[Collected data]
++++++++++++++++++++

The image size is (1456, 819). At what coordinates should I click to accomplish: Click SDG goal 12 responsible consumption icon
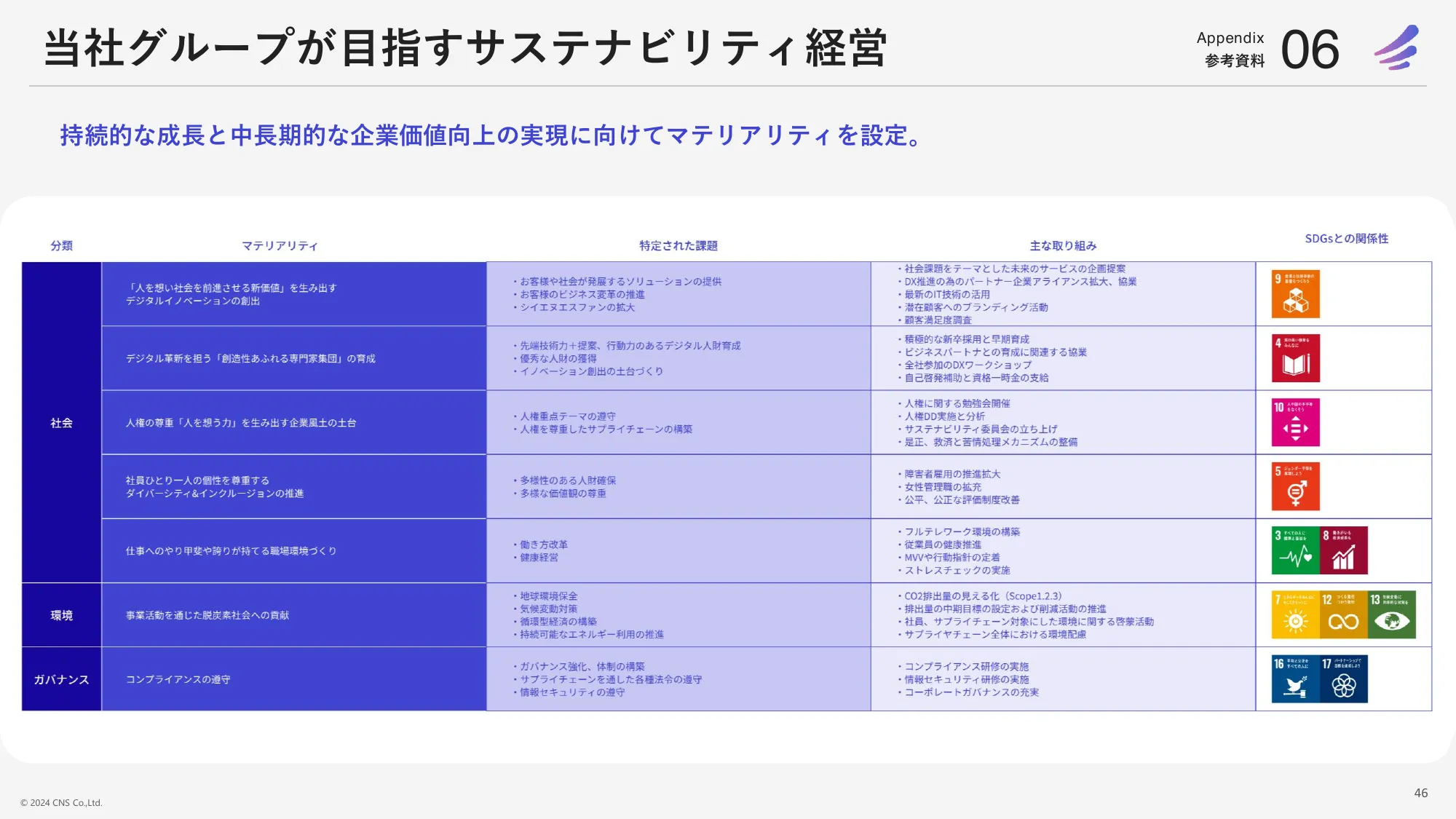[x=1344, y=614]
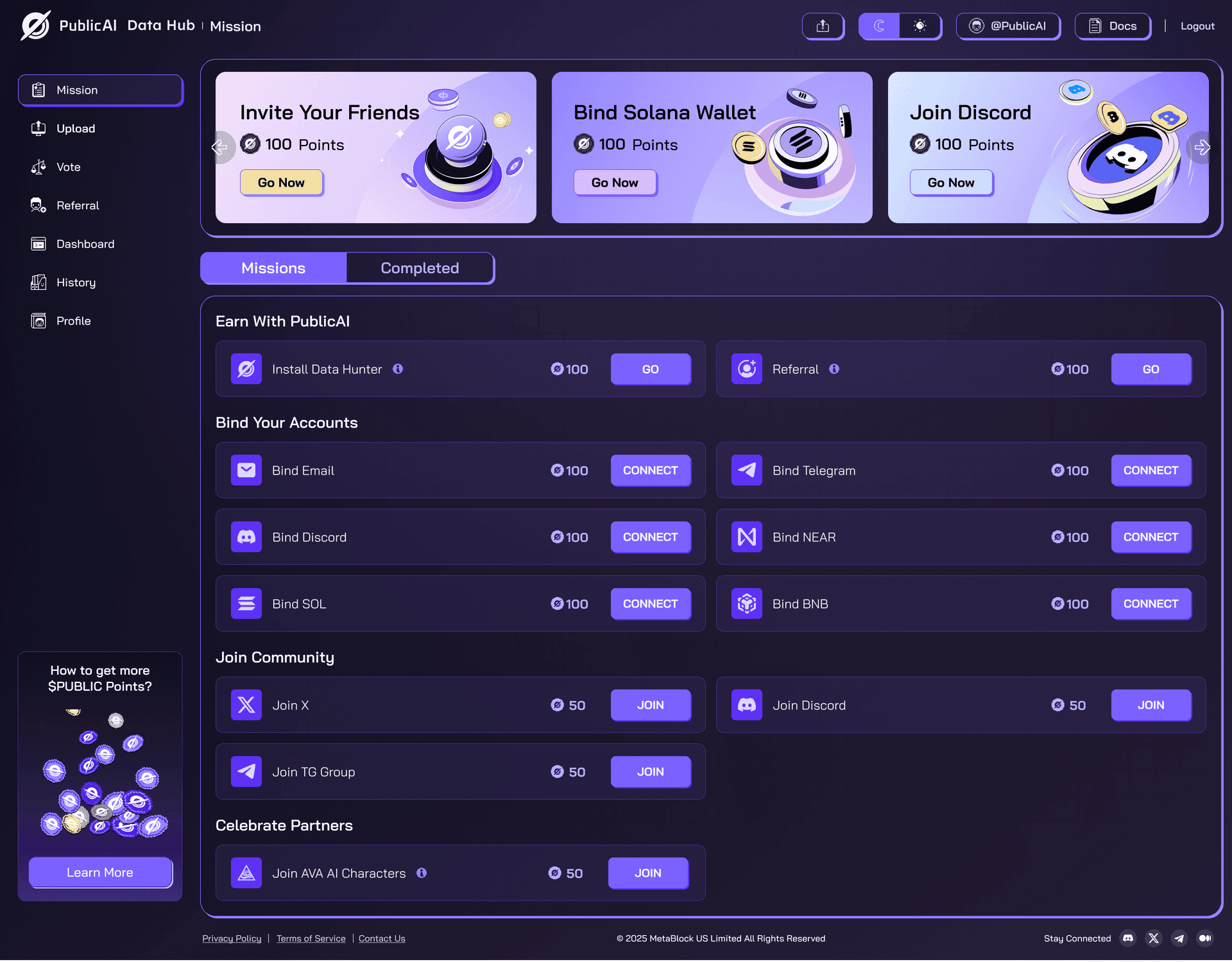Open Profile via its sidebar icon
The height and width of the screenshot is (962, 1232).
point(38,321)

++++++++++++++++++++

> **Work to be completed**
Please write out all of the data verbatim, with no pictures in the copy.

> **Response below**
The image size is (1456, 819). At what coordinates should I click to accomplish: Click SDG goal 12 responsible consumption icon
[x=1344, y=614]
Open Profile via its sidebar icon
The height and width of the screenshot is (962, 1232).
point(38,321)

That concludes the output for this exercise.